Algebra Period 4

REVIEW OF THE PROPERTIES AND SOME NEW ONES

Using the Distributive Property 2-7
Hanging out with an old friend:
THE DISTRIBUTIVE PROPERTY WITH NEGATIVES
The distributive property works the same when there is subtraction in the ( )
a(b - c) = ab - ac

Inverse of a Sum 2-8
Property of -1:
For any rational number a,
(-1) a = -a
In words: MULTIPLYING BY -1 changes a term to its OPPOSITE SIGN

INVERSE OF A SUM PROPERTY:
DISTRIBUTING THE NEGATIVE SIGN
incognito, it's simply distributing -1
TO EACH ADDEND INSIDE THE PARENTHESES

EXAMPLE: -(3 + x) = -1(3 + x) = (-1)(3) + (-1)(x) = -3 + -x or -3 - x
ALL THAT HAPPENED WAS THAT EACH SIGN CHANGED TO ITS OPPOSITE!
-(a + b) = -a - b

Of course they get MUCH HARDER (but the principle is the same!)
[5(x + 2) - 3y] - [3(y + 2) - 7(x - 3)]

Distribute and simplify inside each [ ] first
[5x + 10 - 3y] - [3y + 6 - 7x + 21]

Now, the subtraction sign between them is really a -1 being distributed!
"Double check" to see this (change the subtraction to adding a negative):
[5x + 10 - 3y] + - 1[3y + 6 - 7x + 21]

Distribute the -1 to all the terms in the 2nd [ ]
[5x + 10 - 3y] + -3y + -6 + 7x + - 21

Simplify by combining like terms:
12x - 6y -17

Number properties and Proofs 2-10
MORE NEW FRIENDS! (PROPERTIES)
There are 2 types of Properties: Axioms and Theorems
Axioms = properties we accept as obvious and so we don't need to prove them
Theorems = properties that need to be proved USING THE AXIOMS WE ACCEPT AS FACT!

EXAMPLES OF AXIOMS:
Commutative, Associative, Identity, Distributive, Additive Inverse, Multiplicative Inverse

EXAMPLE OF A THEOREM:
Distributive Property in REVERSE (a + b)c = ac + bc


PROPERTIES OF EQUALITY
(these are AXIOMS)
” Prop = “
REFLEXIVE PROP =:
a = a
3 = 3
In words: It looks exactly the same on both sides! (like reflecting in a mirror)
This seems ridiculous, but in Geometry it's used all the time.


SYMMETRIC PROP =:
a = b then b = a
3 + 5 = 8 then 8 = 3 + 5
In words: You can switch the sides of an equation.
We use this all the time to switch the sides if the variable ends up on the right side:
12 = 5y -3
The Symmetric property allows us to switch sides:
5y - 3 = 12

TRANSITIVE PROP =:
a = b and b = c then a = c
3 + 5 = 8, and 2 + 6 = 8 then 3 + 5 = 2 + 6
In words: If 2 things both equal a third thing, then we can just say that the first 2 things are equal.

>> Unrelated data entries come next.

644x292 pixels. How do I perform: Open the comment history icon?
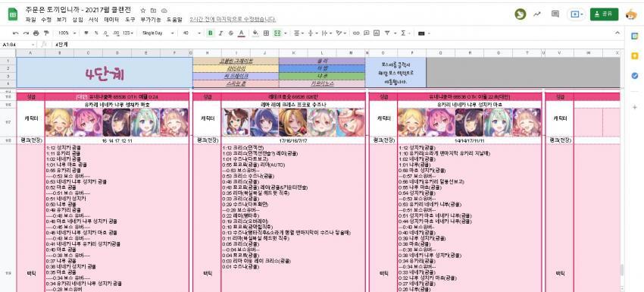(x=555, y=14)
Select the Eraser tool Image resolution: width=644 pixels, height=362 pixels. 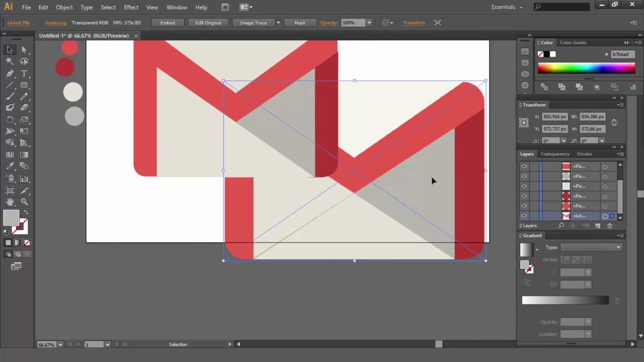click(24, 108)
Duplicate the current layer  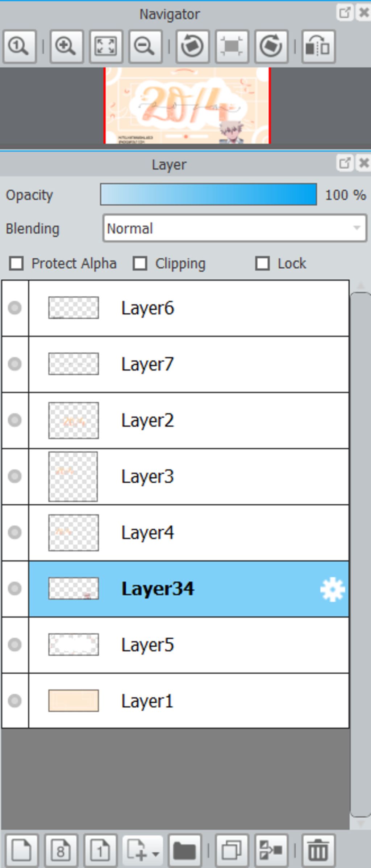click(x=232, y=850)
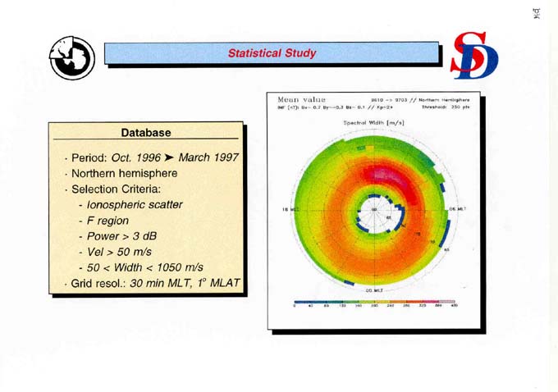Click the Database heading in the yellow box
Viewport: 558px width, 392px height.
tap(146, 132)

I've got a pattern that will help you recognize the difference between these 3 properties specifically.
The Reflexive Property only has ONE equation
The Symmetric Property only has TWO equations
The Transitive Property only has THREE equations

Math 6H Period 3, 6 & 7

Distributive Property 1-4

I like to eat...eat...eat..eat Apples and Bananas... now what did that have to do with the distributive property???
The Distributive Property of Multiplication with Respect to Addition
For any whole numbers , a,b, and c,

a(b + c) = ab + ac
and
(b + c)a = ba + ca

so the reason we want to use the Distributive Property is to make our lives easier
for example
13 X 15 could be easily multiply using the distributive property 13(10 + 5) =
13(10) + 13(5) = 130 + 65 = 195

and if you were given (11 X4) + (11 X 6) you could do the reverse and say 11(4 +6) or 11(10) = 110


Similarly, we have the Distributive Property of Multiplication with Resepect to Subtraction

For any whole numbers a, b, and c
a(b - c) = ab - ac
and
(b-c)a = ba - ca

Since multiplication is distributive with respect to both addition and subtraction, we refer to both properties as the DISTRIBUTIVE PROPERTY

99(43) yes, you could multiply it out but if you used the distributive property and thought of two numbers whose difference was 99 -- you could easily do this in your head..
That is,
(100 - 1)43 = 100(43) - 1(43) = 4300 -43 = 4257

51(27) could become (50 + 1)27 = 50(27) + 1(27) = 1350 + 27 = 1377

The distributive property is especially helpful with mental math!!